Enantioselective in vitro metabolism of the herbicide diclofop-methyl: Prediction of toxicokinetic parameters and reaction phenotyping

Human exposure to contaminants of emerging concern, like pesticides, has increased in the past decades. Diclofop-methyl (DFM) is a chiral herbicide that is employed as a racemic mixture (rac-DFM) in soybean and other crops against wild oats. Studies have shown that DFM has enantioselective action (higher for R-DFM), degradation (faster for S-DFM), and metabolism, producing diclofop (DF) which is also a pesticide. Although toxic effects have been reported for DFM, information regarding how DFM affects humans is lacking, especially when its chirality is concerned. In this study, the in vitro metabolism of rac-DFM and its isolated enantiomers was assessed by using a human model based on human liver microsomes.

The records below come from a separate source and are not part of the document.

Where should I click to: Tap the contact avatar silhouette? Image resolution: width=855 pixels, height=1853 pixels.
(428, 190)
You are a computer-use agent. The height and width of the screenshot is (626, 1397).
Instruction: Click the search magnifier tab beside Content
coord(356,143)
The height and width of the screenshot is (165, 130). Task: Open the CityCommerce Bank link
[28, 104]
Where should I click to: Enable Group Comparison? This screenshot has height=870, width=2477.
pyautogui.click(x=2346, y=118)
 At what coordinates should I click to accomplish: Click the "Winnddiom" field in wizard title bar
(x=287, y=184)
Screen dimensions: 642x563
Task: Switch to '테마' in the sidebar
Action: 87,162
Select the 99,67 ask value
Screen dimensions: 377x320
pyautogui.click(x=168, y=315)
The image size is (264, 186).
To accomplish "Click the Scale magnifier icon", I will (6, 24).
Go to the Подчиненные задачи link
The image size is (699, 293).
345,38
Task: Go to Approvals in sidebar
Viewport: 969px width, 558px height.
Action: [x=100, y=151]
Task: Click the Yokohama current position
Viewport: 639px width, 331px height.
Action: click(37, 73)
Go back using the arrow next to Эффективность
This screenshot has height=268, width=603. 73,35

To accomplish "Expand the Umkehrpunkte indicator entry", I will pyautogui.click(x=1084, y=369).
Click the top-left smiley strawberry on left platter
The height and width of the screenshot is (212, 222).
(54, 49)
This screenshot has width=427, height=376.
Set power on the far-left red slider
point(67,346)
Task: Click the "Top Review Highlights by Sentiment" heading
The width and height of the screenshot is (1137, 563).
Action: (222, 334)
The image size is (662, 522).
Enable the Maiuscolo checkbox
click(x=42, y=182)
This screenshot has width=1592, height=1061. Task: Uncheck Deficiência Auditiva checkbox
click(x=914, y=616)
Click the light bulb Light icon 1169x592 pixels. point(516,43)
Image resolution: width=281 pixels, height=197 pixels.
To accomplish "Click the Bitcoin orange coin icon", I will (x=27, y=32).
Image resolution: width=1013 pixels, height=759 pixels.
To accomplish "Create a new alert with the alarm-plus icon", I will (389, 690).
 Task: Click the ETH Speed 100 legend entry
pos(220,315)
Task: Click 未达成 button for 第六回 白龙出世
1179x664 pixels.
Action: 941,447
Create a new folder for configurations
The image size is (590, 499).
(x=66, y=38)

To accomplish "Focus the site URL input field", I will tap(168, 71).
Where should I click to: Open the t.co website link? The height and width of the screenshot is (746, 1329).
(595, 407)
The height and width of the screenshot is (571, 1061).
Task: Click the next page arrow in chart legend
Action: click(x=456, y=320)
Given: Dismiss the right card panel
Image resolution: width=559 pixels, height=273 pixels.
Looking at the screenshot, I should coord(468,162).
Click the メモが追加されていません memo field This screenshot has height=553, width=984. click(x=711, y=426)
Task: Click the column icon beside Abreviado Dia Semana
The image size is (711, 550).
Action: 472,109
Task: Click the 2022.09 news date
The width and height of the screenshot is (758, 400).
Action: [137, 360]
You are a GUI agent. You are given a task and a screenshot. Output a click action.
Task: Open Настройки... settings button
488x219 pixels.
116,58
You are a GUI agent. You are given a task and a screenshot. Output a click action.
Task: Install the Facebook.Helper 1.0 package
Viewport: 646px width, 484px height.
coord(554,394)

The kinetic model and parameters were obtained, and the hepatic clearance (CLH) and hepatic extraction ratio (EH) were estimated. Enzyme phenotyping was carried out by employing carboxylesterase isoforms (CES 1 and CES 2). DFM was metabolized through positive homotropic cooperativity with slight preference for (-)-DFM metabolism to (-)-DF. CLH and EH were above 19.60 mL min- 1 kg- 1 and 98 % for all the monitored reactions, respectively, and CES 1 was the main enzyme underlying the metabolism. These findings point out that liver contributes to DFM metabolism, which is fast, resulting in nearly complete conversion to DF after exposition to DFM.